▸ Goal of the exercise
Please print each record below exactly as it is written.

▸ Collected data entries
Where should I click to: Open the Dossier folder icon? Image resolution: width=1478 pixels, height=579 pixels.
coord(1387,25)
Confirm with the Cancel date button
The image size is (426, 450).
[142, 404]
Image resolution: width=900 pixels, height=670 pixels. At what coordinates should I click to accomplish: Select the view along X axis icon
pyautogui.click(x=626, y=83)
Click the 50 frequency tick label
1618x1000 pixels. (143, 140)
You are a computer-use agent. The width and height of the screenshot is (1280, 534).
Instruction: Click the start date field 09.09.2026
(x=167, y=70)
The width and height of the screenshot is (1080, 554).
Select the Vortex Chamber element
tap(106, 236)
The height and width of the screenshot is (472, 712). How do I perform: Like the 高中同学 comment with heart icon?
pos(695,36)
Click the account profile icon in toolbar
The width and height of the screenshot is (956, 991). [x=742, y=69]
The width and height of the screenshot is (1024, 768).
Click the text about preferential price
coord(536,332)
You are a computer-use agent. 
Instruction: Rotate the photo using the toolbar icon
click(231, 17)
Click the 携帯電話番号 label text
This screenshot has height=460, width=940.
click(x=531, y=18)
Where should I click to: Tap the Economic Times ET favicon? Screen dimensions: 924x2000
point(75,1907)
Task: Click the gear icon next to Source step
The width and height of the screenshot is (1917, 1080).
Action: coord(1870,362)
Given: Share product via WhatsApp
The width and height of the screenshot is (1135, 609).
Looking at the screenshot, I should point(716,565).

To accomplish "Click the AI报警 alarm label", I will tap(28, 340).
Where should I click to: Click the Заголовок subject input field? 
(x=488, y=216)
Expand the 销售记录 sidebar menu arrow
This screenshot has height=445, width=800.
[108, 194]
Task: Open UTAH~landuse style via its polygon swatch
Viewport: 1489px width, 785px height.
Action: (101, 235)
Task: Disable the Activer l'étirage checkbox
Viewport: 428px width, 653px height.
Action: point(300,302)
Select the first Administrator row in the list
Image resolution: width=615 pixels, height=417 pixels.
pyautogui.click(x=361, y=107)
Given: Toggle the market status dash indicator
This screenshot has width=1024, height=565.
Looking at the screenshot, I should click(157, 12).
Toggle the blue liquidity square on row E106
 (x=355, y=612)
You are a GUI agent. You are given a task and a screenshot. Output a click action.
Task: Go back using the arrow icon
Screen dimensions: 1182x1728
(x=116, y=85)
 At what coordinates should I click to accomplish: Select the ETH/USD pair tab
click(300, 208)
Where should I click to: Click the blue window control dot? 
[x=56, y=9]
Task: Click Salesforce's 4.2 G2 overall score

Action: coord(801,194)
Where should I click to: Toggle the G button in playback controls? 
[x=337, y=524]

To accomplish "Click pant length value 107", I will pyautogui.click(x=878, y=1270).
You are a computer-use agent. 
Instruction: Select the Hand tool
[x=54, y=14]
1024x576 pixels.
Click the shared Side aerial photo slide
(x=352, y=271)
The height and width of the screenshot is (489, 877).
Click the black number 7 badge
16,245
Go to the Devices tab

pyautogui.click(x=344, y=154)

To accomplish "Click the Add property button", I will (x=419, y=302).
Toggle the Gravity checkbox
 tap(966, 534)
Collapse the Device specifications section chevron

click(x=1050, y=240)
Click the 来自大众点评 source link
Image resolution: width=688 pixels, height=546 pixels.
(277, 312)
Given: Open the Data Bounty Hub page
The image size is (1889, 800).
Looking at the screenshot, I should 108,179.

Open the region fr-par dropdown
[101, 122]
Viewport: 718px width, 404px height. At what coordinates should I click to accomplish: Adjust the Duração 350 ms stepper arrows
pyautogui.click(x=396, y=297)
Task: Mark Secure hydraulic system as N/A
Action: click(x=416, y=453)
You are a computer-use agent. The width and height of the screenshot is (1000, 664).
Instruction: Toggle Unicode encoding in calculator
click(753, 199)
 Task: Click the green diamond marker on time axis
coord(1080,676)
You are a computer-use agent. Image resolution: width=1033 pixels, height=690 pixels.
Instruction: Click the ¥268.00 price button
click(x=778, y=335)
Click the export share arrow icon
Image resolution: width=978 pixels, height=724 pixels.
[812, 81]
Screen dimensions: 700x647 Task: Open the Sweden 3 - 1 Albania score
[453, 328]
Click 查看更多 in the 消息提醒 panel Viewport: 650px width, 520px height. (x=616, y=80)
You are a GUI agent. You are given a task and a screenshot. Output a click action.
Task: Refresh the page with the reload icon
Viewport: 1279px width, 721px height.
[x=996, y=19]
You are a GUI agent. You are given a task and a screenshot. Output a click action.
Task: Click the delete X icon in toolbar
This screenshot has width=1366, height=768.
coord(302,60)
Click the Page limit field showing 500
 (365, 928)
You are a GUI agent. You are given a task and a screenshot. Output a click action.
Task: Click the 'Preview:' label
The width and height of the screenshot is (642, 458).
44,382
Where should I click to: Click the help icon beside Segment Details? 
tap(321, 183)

▸ Result for this task
Where should I click to: Open the Dossier folder icon? Image resolution: width=1478 pixels, height=579 pixels.
coord(1387,25)
Confirm with the Cancel date button
The image size is (426, 450).
[142, 404]
Image resolution: width=900 pixels, height=670 pixels. At what coordinates should I click to accomplish: Select the view along X axis icon
pyautogui.click(x=626, y=83)
Click the 50 frequency tick label
1618x1000 pixels. (143, 140)
You are a computer-use agent. The width and height of the screenshot is (1280, 534).
Instruction: Click the start date field 09.09.2026
(x=167, y=70)
The width and height of the screenshot is (1080, 554).
Select the Vortex Chamber element
tap(106, 236)
The height and width of the screenshot is (472, 712). How do I perform: Like the 高中同学 comment with heart icon?
pos(695,36)
Click the account profile icon in toolbar
The width and height of the screenshot is (956, 991). [x=742, y=69]
The width and height of the screenshot is (1024, 768).
Click the text about preferential price
coord(536,332)
You are a computer-use agent. 
Instruction: Rotate the photo using the toolbar icon
click(231, 17)
Click the 携帯電話番号 label text
This screenshot has height=460, width=940.
click(x=531, y=18)
Where should I click to: Tap the Economic Times ET favicon? Screen dimensions: 924x2000
point(75,1907)
Task: Click the gear icon next to Source step
The width and height of the screenshot is (1917, 1080).
Action: coord(1870,362)
Given: Share product via WhatsApp
The width and height of the screenshot is (1135, 609).
Looking at the screenshot, I should point(716,565).

To accomplish "Click the AI报警 alarm label", I will tap(28, 340).
Where should I click to: Click the Заголовок subject input field? 
(x=488, y=216)
Expand the 销售记录 sidebar menu arrow
This screenshot has height=445, width=800.
[108, 194]
Task: Open UTAH~landuse style via its polygon swatch
Viewport: 1489px width, 785px height.
Action: (101, 235)
Task: Disable the Activer l'étirage checkbox
Viewport: 428px width, 653px height.
Action: point(300,302)
Select the first Administrator row in the list
Image resolution: width=615 pixels, height=417 pixels.
pyautogui.click(x=361, y=107)
Given: Toggle the market status dash indicator
This screenshot has width=1024, height=565.
Looking at the screenshot, I should click(157, 12).
Toggle the blue liquidity square on row E106
 (x=355, y=612)
You are a GUI agent. You are given a task and a screenshot. Output a click action.
Task: Go back using the arrow icon
Screen dimensions: 1182x1728
(x=116, y=85)
 At what coordinates should I click to accomplish: Select the ETH/USD pair tab
click(300, 208)
Where should I click to: Click the blue window control dot? 
[x=56, y=9]
Task: Click Salesforce's 4.2 G2 overall score

Action: coord(801,194)
Where should I click to: Toggle the G button in playback controls? 
[x=337, y=524]

To accomplish "Click pant length value 107", I will pyautogui.click(x=878, y=1270).
You are a computer-use agent. 
Instruction: Select the Hand tool
[x=54, y=14]
1024x576 pixels.
Click the shared Side aerial photo slide
(x=352, y=271)
The height and width of the screenshot is (489, 877).
Click the black number 7 badge
16,245
Go to the Devices tab

pyautogui.click(x=344, y=154)

To accomplish "Click the Add property button", I will (x=419, y=302).
Toggle the Gravity checkbox
 tap(966, 534)
Collapse the Device specifications section chevron

click(x=1050, y=240)
Click the 来自大众点评 source link
Image resolution: width=688 pixels, height=546 pixels.
(277, 312)
Given: Open the Data Bounty Hub page
The image size is (1889, 800).
Looking at the screenshot, I should 108,179.

Open the region fr-par dropdown
[101, 122]
Viewport: 718px width, 404px height. At what coordinates should I click to accomplish: Adjust the Duração 350 ms stepper arrows
pyautogui.click(x=396, y=297)
Task: Mark Secure hydraulic system as N/A
Action: click(x=416, y=453)
You are a computer-use agent. The width and height of the screenshot is (1000, 664).
Instruction: Toggle Unicode encoding in calculator
click(753, 199)
 Task: Click the green diamond marker on time axis
coord(1080,676)
You are a computer-use agent. Image resolution: width=1033 pixels, height=690 pixels.
Instruction: Click the ¥268.00 price button
click(x=778, y=335)
Click the export share arrow icon
Image resolution: width=978 pixels, height=724 pixels.
[812, 81]
Screen dimensions: 700x647 Task: Open the Sweden 3 - 1 Albania score
[453, 328]
Click 查看更多 in the 消息提醒 panel Viewport: 650px width, 520px height. (x=616, y=80)
You are a GUI agent. You are given a task and a screenshot. Output a click action.
Task: Refresh the page with the reload icon
Viewport: 1279px width, 721px height.
[x=996, y=19]
You are a GUI agent. You are given a task and a screenshot. Output a click action.
Task: Click the delete X icon in toolbar
This screenshot has width=1366, height=768.
coord(302,60)
Click the Page limit field showing 500
 (365, 928)
You are a GUI agent. You are given a task and a screenshot. Output a click action.
Task: Click the 'Preview:' label
The width and height of the screenshot is (642, 458).
44,382
Where should I click to: Click the help icon beside Segment Details? 
tap(321, 183)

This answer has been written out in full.